De Terre et de Chair, Valérie Rossignol

Synopsis

   Ce texte en diptyque décrit deux situations : la sculptrice avec son modèle, (Homme de Terre), et la femme avec son amant (Homme de Chair).

   L’auteure nous conduit au cœur de ces relations avec une sagacité troublante, profonde et juste. Sans doute jamais une femme n’avait exploré de cette manière son être intérieur avec une telle liberté en tant qu’artiste, et en tant que femme.


   Homme de Terre nous invite à plusieurs sessions de sculpture d’après modèle vivant. Valérie Rossignol nous apporte un nouveau regard sur ce qui se joue entre la sculptrice et son modèle. Ils ne sont pas amants. La fusion prend corps dans la terre. La relation ne peut pas exister sans cette matière modelée. L’auteure nous fait comprendre le rôle de chacun dans le processus création. L’homme, nu, accepte petit à petit de dévoiler son être, « on ne peut pas tricher ». Les êtres sont en communion, la sculptrice catalyse cette fusion et transmet à la terre sa forme, la vie.

   Même si elles créent leur propre espace temps, ces séances de travail sont en résonnance avec le monde. Par exemple, une séance a lieu avec un modèle danseur, au lendemain des attentats du Bataclan. « J’ai créé un homme de terre, pendant qu’un homme de chair mourait. […] J’ai pris sa nudité, puisqu’il me l’offrait, et je l’ai donnée à tous ceux qui craignaient de se déshumaniser. […] Il me donnait à voir ce qu’est un homme quand il se déploie, d’autres me donnaient à voir ce qu’est un homme quand il tourne à vide, sans colonne ni assise. »
Lors d’une autre séance, un ami gravement malade pose pour la sculptrice.
━━━━━━━━━━
ACTIVITÉ: Poursuivez le synopsis de De Terre et de Chair à partir de sa dernière phrase.
━━━━━━━━━━
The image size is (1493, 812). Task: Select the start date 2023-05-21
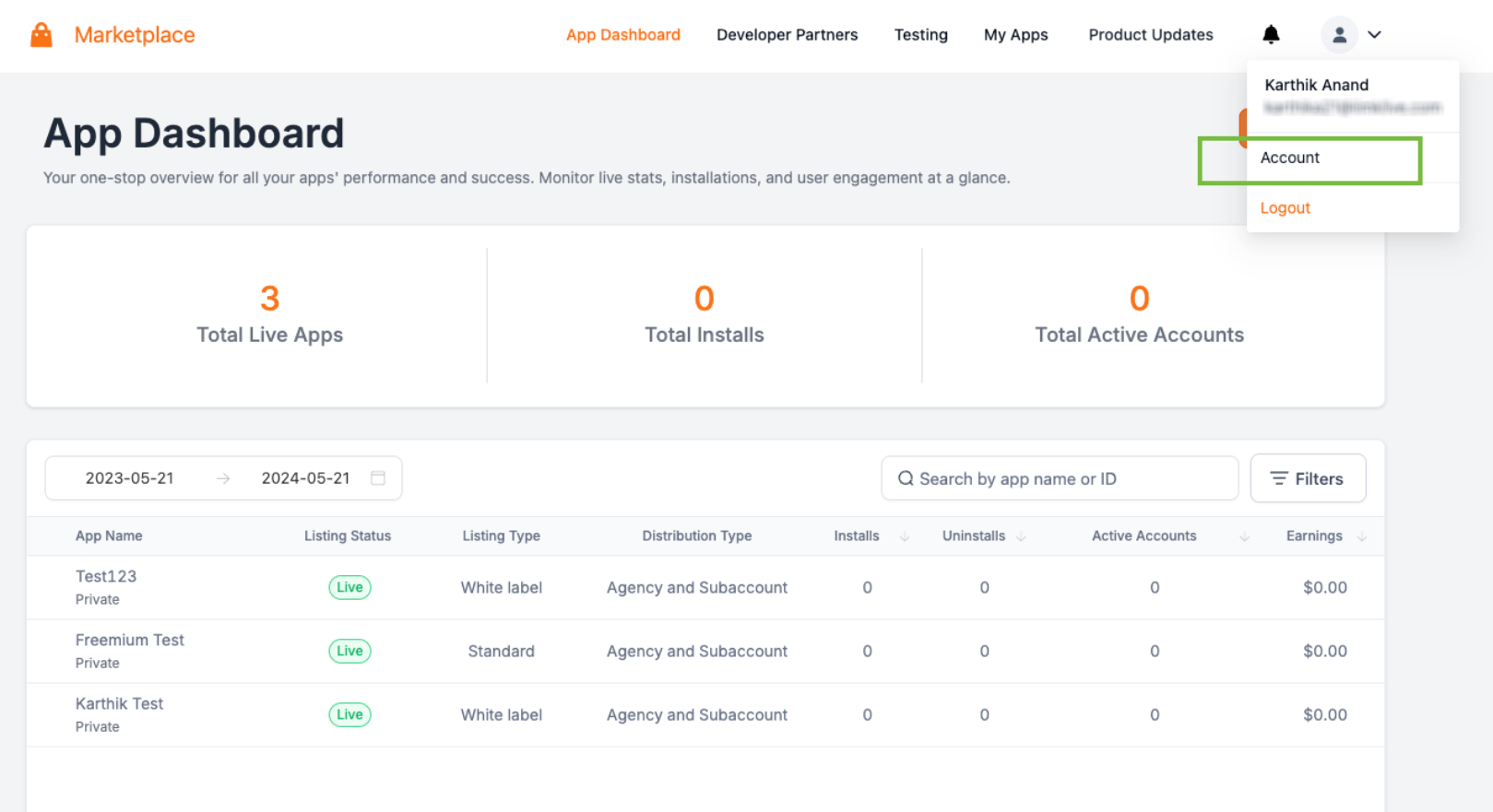pyautogui.click(x=130, y=478)
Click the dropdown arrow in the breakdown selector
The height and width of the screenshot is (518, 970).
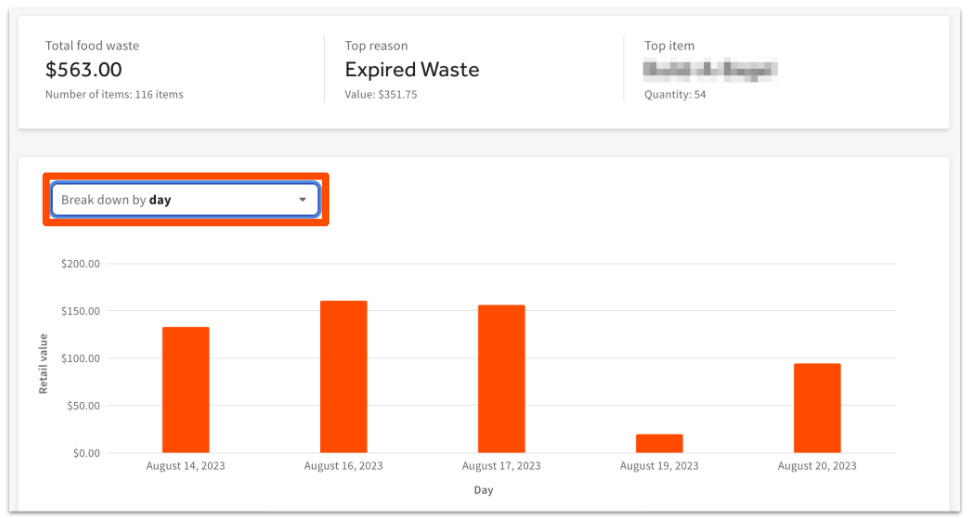point(303,200)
━━━━━━━━━━
RÉSULTAT ATTENDU:
« Nous avons convenu qu'il choisirait une pose fixe, non fatigante pour lui. […] Quand tout rapport de force a disparu, que l'attention à l'autre permet un climat de confiance absolue, c'est bien l'expérience de l'humilité qui est rendue possible. Délicate pudeur de celui qui se met à l'épreuve et qui désire s'offrir un instant de dépossession complète. […] Il fallait donner au corps le poids de l'assise, restituer ce que la maladie tentait de lui enlever, sa densité. La sculpture finissait par n'être que présence, non pas corps mais instant saisi, instant d'une profonde simplicité et d'une grande quiétude. J'ai sculpté son aura. J'ai sculpté ce qu'il restera de lui quand il sera mort. Son éternité. »

 

   Il est modèle, elle est sculptrice, la terre les relie.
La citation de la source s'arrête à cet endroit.